**Dataset extract**
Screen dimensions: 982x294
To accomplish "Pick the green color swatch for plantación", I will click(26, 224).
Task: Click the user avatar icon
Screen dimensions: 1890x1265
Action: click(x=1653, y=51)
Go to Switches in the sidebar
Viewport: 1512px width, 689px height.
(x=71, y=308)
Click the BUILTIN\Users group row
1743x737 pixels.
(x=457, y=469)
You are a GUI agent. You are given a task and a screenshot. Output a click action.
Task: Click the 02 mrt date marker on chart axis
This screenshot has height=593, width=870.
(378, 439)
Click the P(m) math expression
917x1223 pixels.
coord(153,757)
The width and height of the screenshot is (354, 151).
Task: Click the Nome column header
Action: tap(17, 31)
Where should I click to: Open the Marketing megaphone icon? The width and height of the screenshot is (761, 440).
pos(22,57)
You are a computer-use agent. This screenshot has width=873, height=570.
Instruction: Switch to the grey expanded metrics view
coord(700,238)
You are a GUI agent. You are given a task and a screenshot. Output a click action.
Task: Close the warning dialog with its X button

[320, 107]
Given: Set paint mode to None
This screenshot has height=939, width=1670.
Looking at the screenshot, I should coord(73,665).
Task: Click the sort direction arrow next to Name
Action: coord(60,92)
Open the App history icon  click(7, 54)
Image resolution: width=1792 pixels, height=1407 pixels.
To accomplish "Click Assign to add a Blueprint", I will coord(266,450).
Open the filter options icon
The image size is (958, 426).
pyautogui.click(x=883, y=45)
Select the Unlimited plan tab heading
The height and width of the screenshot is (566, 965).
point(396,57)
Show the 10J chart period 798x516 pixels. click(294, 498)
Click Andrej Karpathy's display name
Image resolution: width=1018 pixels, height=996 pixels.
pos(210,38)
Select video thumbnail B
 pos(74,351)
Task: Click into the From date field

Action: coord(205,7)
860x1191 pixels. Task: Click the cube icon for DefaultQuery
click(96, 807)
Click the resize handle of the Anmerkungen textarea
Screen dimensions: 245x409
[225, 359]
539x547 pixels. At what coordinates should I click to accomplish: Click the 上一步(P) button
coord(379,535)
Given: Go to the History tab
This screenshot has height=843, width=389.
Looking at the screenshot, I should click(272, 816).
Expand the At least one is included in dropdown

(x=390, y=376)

**Work to complete**
Find each line in the items above that contains the word "date" and copy those lines.

**Response**
Task: Click the 02 mrt date marker on chart axis
Task: Click into the From date field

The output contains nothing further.